American record label

Hells Headbangers is an American independent record label and online record shop focused on extreme metal music, based out of Cleveland, Ohio. The label has signed acts such as Blood Feast, Profanatica, Rotting, Mortal Decay, Midnight, Blasphemic Cruelty and Perdition Temple. They have also released albums by Destroyer 666, Embalmer, and Incantation.

== History ==

Hells Headbangers Records was formed by brothers Chase, Eric and Justin Horval in the year 2000. Hells co-owner Chase Horval recalled the label's founding was "mostly as a means to curb [their] boredom, discover new bands and build up our [their] vinyl collections." He said the label started life as an "online mail-order distro", and that they initially had "zero intention" of growing it into a record label. The label's first release was Spawn of Satan/Bloodsick split LP and CD in 2002. They chose "Hells Headbangers" as the name for the label because it "united all of the subgenres of metal" that their distro had in stock, which included death metal, black metal, thrash metal, grindcore, heavy metal, and doom metal. Chase Horval stated that their parents were oblivious to their retail activities until the company's inventory began overtaking the family's garage and hallways. According to Chase, their parents "had no concept of what" online shopping was.

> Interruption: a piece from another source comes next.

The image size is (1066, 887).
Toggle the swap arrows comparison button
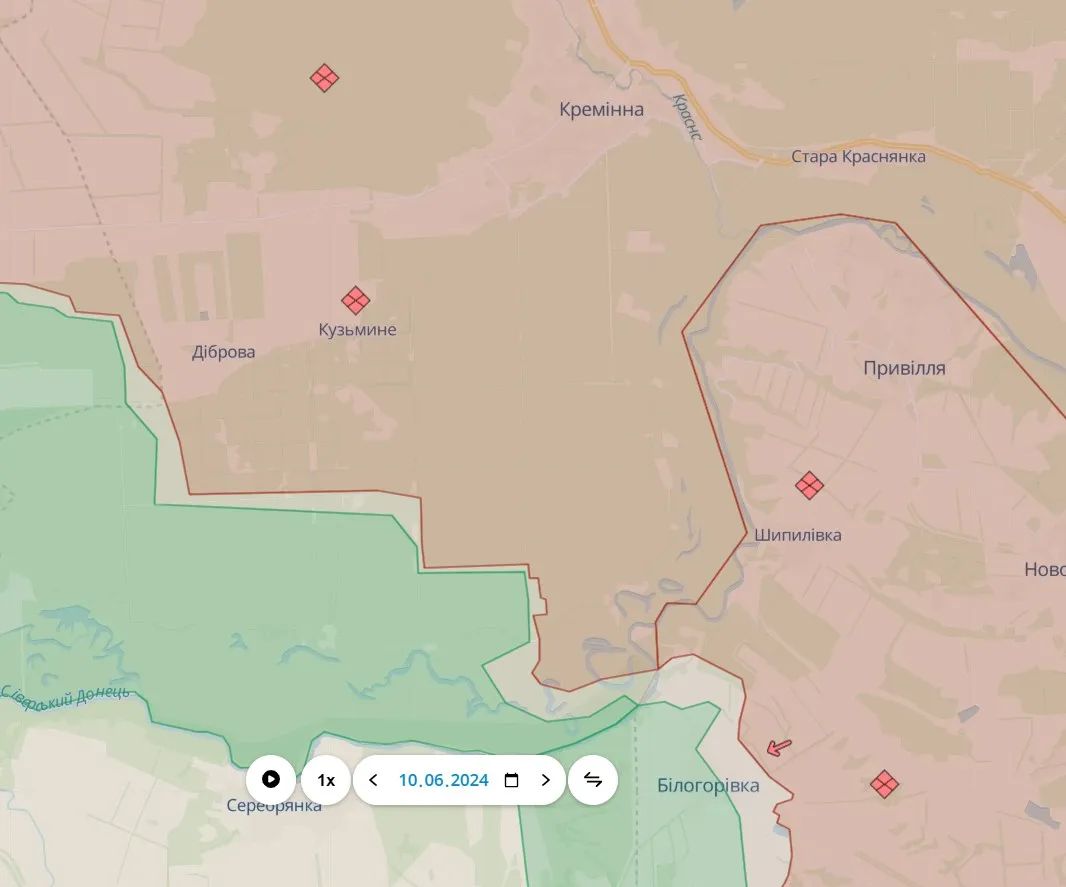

The boys all worked at Pizza Hut together during this time. They did not own their own computer during their early years, and did business using their manager's computer, who Chase said "hooked them up". Chase also used the computer at the public library when they could not access their manager's computer. This also allowed him to learn markup languages such as HTML and high-level programming languages such as JavaScript, which came to his aid in the industry when e-commerce was "in its infancy".

== Other projects ==
Co-founder Justin Horval (known within the scene as "J-Dawg" or simply "The Dawg") established the DEAD BY DAWG YouTube channel during the 2020s, on which he has interviewed several high-profile musicians in the extreme metal scene, such as Glen Benton of Deicide and Matti Karki of Dismember. Additionally, he routinely mocks and ridicules people who he perceives to be "wimps [and] posers" within the extreme metal scene on the channel, according to an Apple Podcasts interviewer. Horval is also an avid bodybuilder and has spoken extensively about the topic in his videos.

== Controversy ==
Chase Horval has stated that the label has encountered issues with manufacturers who refused to print some of their albums due to controversial and/or blasphemous album covers and song titles, openly admitting that the label is enticed by media that it perceives to be "controversial". In 2017, MetalSucks published an open letter challenging the label to stop distributing albums by National Socialist black metal bands, which the site's writers described as "Nazi propaganda".